DARPA has adopted two strategies to help pilots overcome “black box” apprehension. One approach allows the AI to initially handle simpler, lower-level tasks, such as automatically selecting the most suitable weapon based on the attributes of the locked target, allowing pilots to launch it with a single button press.
The other method involves high-ranking officers personally boarding AI-powered fighter jets to demonstrate their confidence and determination.
“It’s a security risk not to have it. At this point, we need it,” Kendall told the AP.
But according to Zhang’s team’s paper, the Chinese military imposes rigorous assessments of AI safety and reliability, insisting that AI be integrated into fighter planes only after cracking the “black box” riddle.
Deep reinforcement learning models often produce decision-making results that are cryptic to humans but exhibit superior combat effectiveness in real-world applications. It is challenging for humans to understand and deduce this decision-making structure based on pre-existing experiences.
“This presents a problem of trust in AI decisions,” Zhang and his colleagues wrote.
“Decoding the ‘black box model’ to enable humans to discern the strategic decision-making process, understand drone maneuvering intentions, and place confidence in maneuvering decisions remains the linchpin of the engineering application of AI technology in aerial combat. This also highlights the main objective of advancing our research,” they said.
Zhang’s team showed the capabilities of this AI through several examples in their study. For example, in a defeat scenario, the AI initially intended to climb and execute a cobra maneuver, followed by a sequence of combat turns, aileron movements and loops to engage the enemy aircraft, culminating in evasion maneuvers such as diving and leveling.
But an experienced pilot could quickly discern the flaws in this radical combination of maneuvers.

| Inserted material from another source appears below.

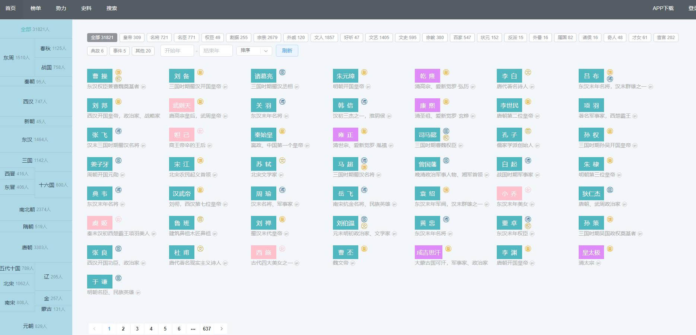Open the 榜单 menu in the top bar

36,8
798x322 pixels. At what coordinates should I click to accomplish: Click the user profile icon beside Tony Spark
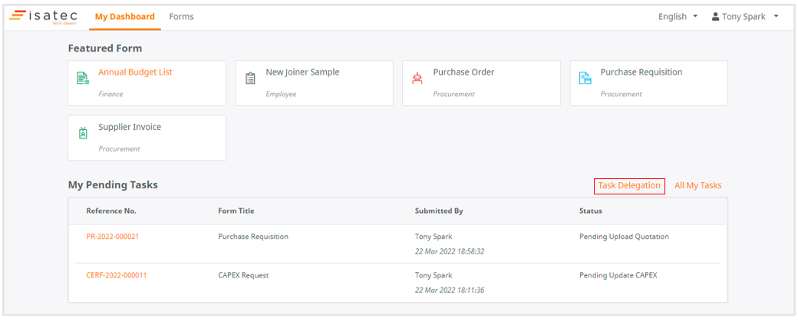point(716,17)
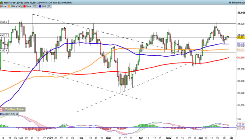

The AI’s consecutive climbs, combat spins, aileron spins, and dives caused the drone’s speed to plummet during combat, ultimately making it unable to shake off the enemy.
And here is the human instruction to the AI, as written in the article: “The reduced speed resulting from consecutive radical maneuvers is to blame for this loss in air battle, and such decisions should be avoided in the future.”
In another round, where a human pilot would normally adopt methods such as roll attacks to find effective positions to destroy enemy aircraft, the AI used large maneuvers to bait the enemy, entered the roll phase early, and used level flight in the final phase. to deceive the enemy, achieving a critical and victorious attack with sudden large maneuvers.
After analyzing the AI’s intentions, researchers discovered a subtle maneuver that proved crucial during the standoff.
The AI “adopted a level-and-circle tactic, preserving its speed and altitude while inducing the enemy to execute radical changes in direction, depleting its residual kinetic energy and paving the way for subsequent looping maneuvers to deliver a counterattack,” the AI wrote. Zhang’s team. .
But it appears that US sanctions have had no obvious impact on exchanges between Zhang’s team and their international counterparts. They took advantage of new algorithms shared by American scientists at global conferences and also disclosed their innovative algorithms and frameworks in their paper.
Some military experts believe that the Chinese military has a greater interest in establishing guanxi – connection – between AI and human combatants than their US counterparts.
For example, China’s stealth fighter, the J-20, has a two-seat variant, with a pilot dedicated to interacting with AI-controlled unmanned wingmen, a capability currently lacking in the US F-22 and F-35 fighters. .
But a Beijing-based physicist who asked not to be named due to the sensitivity of the issue said the new technology could blur the line between humans and machines.
“This could open Pandora’s box,” he said.